▼▼▼
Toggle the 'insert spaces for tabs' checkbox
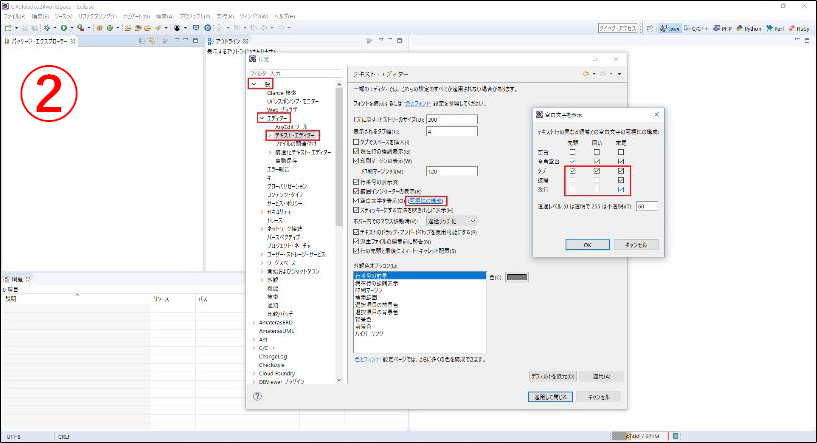 (x=356, y=143)
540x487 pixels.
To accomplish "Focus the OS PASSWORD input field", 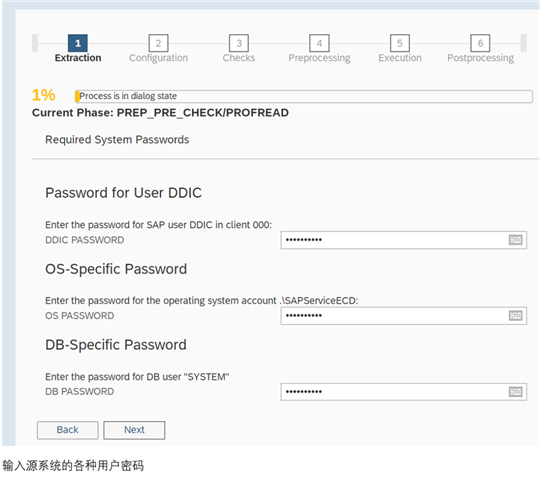I will (x=404, y=315).
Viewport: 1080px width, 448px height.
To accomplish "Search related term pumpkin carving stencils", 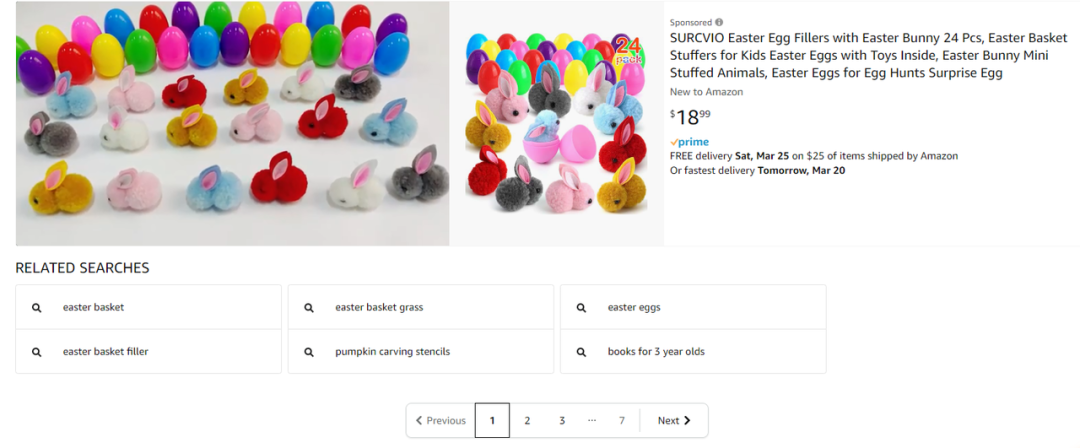I will [x=392, y=352].
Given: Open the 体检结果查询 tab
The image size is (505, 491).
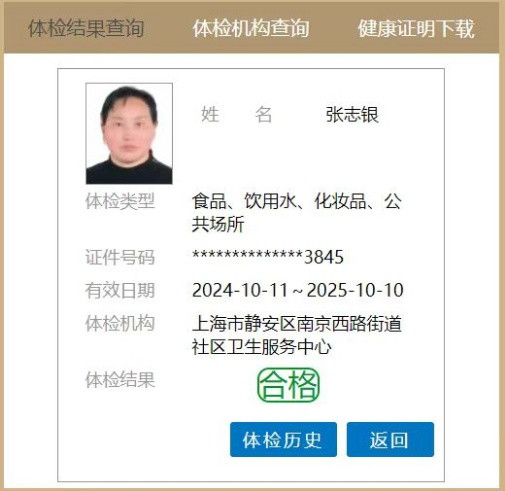Looking at the screenshot, I should pos(86,28).
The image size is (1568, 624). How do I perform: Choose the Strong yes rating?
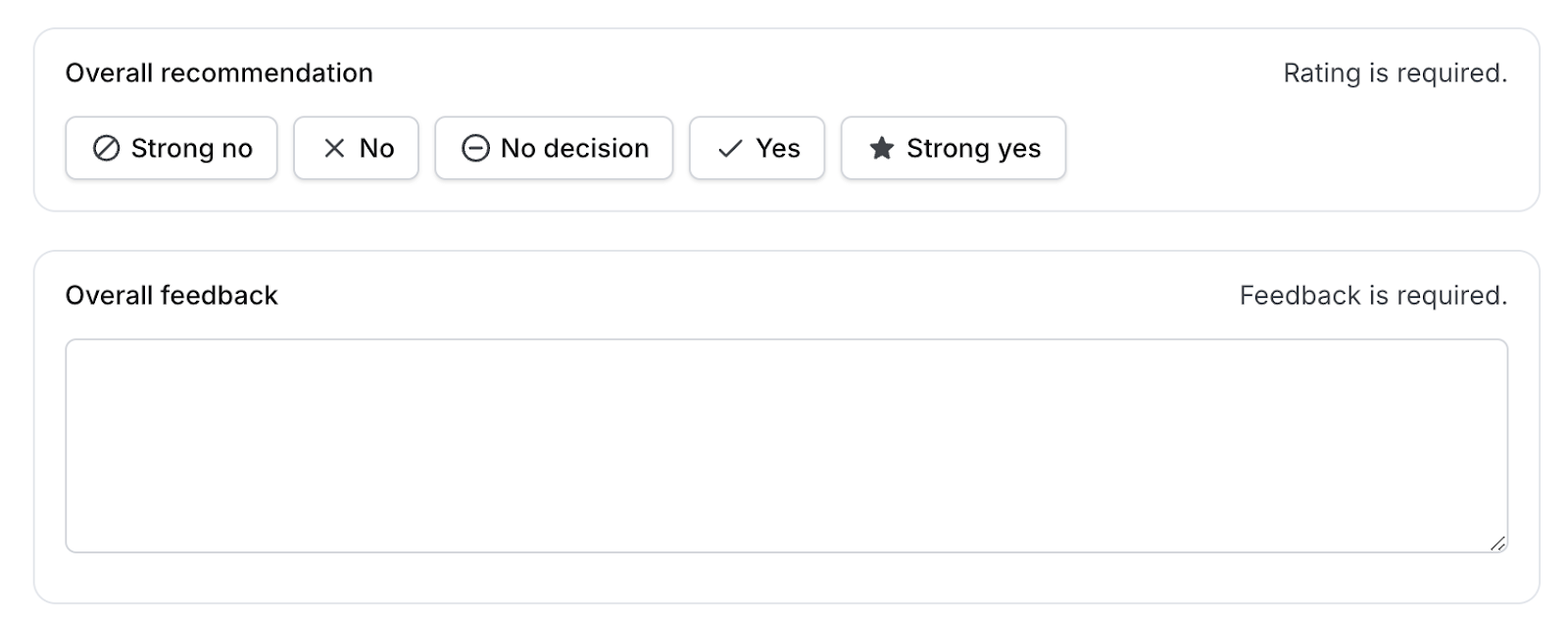coord(954,148)
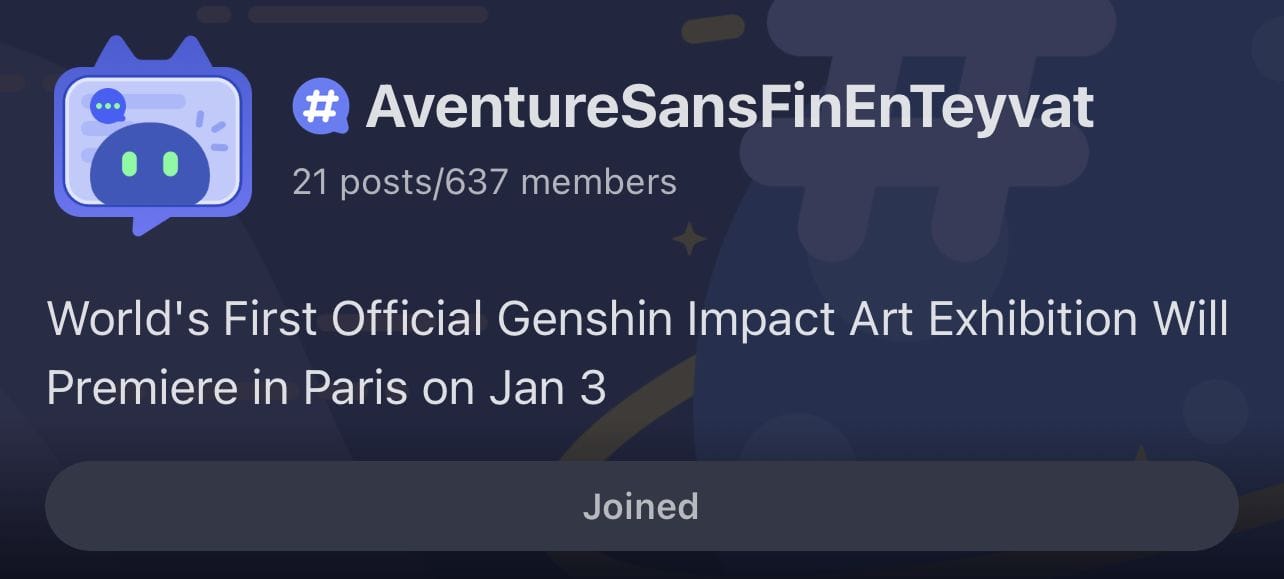Viewport: 1284px width, 579px height.
Task: Select the topic description text block
Action: point(638,354)
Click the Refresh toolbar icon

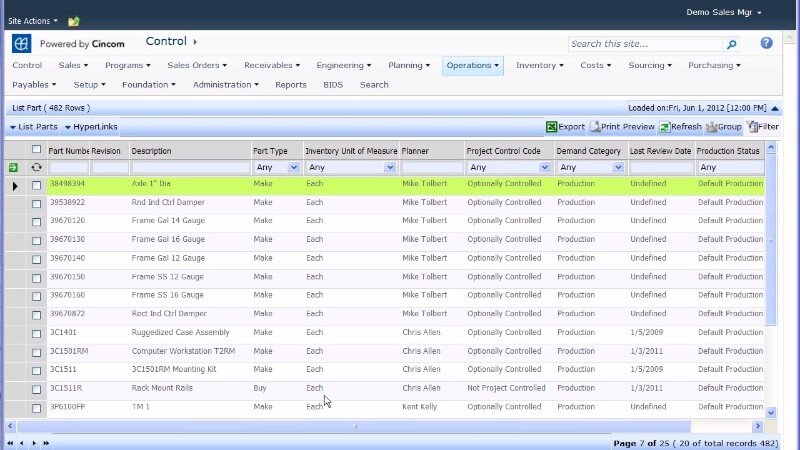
▲▲▲
AIM OF THE EXERCISE | Could you copy exactly, and with no pictures, the lines above from the one containing "Given: Open the 体检结果查询 tab" through the last line, both included?

ANSWER |
Given: Open the 体检结果查询 tab
The image size is (505, 491).
Looking at the screenshot, I should pos(86,28).
The image size is (1568, 624). How do I perform: Choose the Strong yes rating?
coord(954,148)
Viewport: 1284px width, 579px height.
Task: Select the topic description text block
Action: point(638,354)
Click the Refresh toolbar icon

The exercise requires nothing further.